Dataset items
_____

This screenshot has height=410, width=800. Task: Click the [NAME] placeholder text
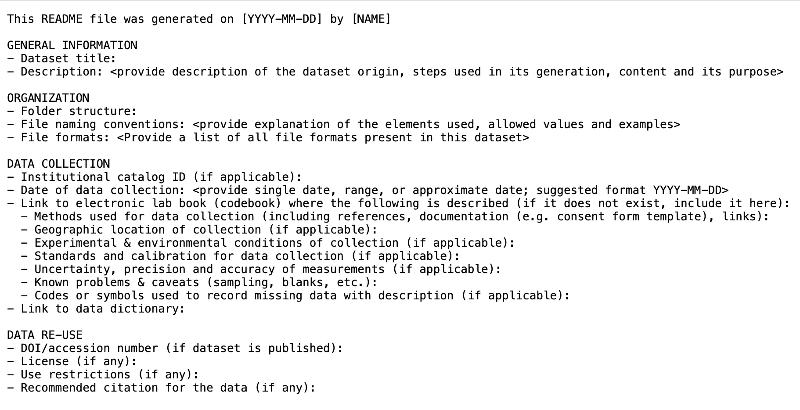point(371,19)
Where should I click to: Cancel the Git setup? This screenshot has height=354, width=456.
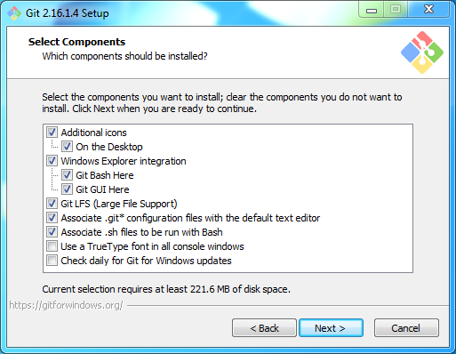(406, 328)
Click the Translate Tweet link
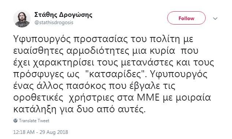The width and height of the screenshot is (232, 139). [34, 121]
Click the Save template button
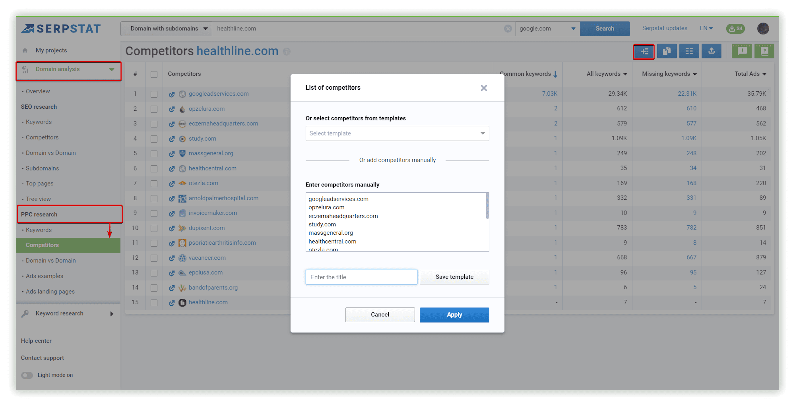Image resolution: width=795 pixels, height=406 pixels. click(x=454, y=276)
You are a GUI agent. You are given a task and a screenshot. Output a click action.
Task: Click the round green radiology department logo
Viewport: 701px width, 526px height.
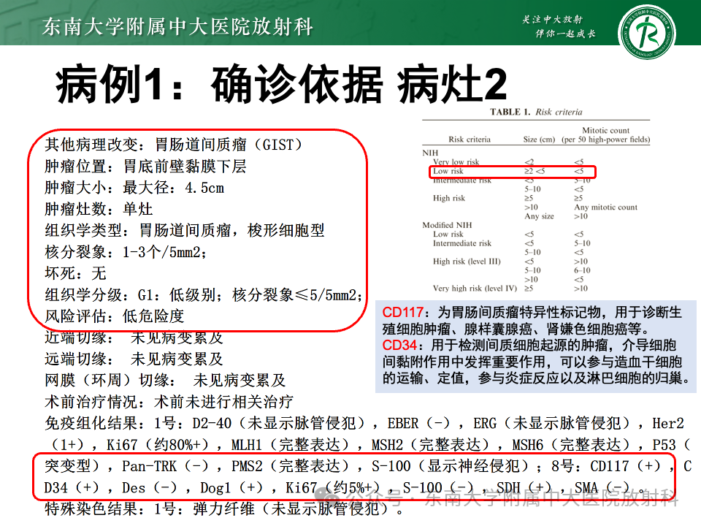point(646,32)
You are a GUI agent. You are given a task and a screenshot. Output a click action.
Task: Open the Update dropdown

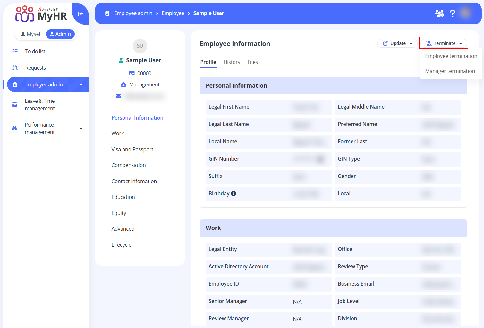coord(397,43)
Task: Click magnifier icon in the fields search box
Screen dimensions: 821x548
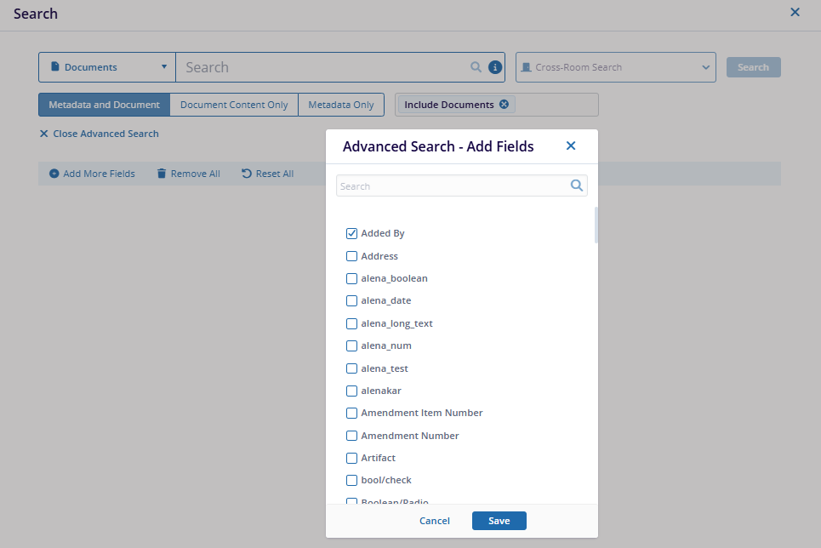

_____

# What is expected
Exact copy, pictures excluded: from the line with "Where should I" up to and including the line with "Task: Click the round" in the data above.

# Solution for this task
Where should I click to: Cancel the Git setup? This screenshot has height=354, width=456.
(406, 328)
Click the Translate Tweet link
The width and height of the screenshot is (232, 139). [34, 121]
Click the Save template button
Image resolution: width=795 pixels, height=406 pixels. click(x=454, y=276)
You are a GUI agent. You are given a task and a screenshot. Output a click action.
Task: Click the round green radiology department logo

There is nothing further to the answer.